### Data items
BEGIN

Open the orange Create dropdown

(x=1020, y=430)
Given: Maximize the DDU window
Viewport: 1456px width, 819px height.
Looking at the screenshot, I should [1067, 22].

END

### ABOUT THIS EXERCISE
Retyping every line above exactly is all that is needed.

### WRITTEN ANSWER
Open the orange Create dropdown

(x=1020, y=430)
Given: Maximize the DDU window
Viewport: 1456px width, 819px height.
Looking at the screenshot, I should [1067, 22].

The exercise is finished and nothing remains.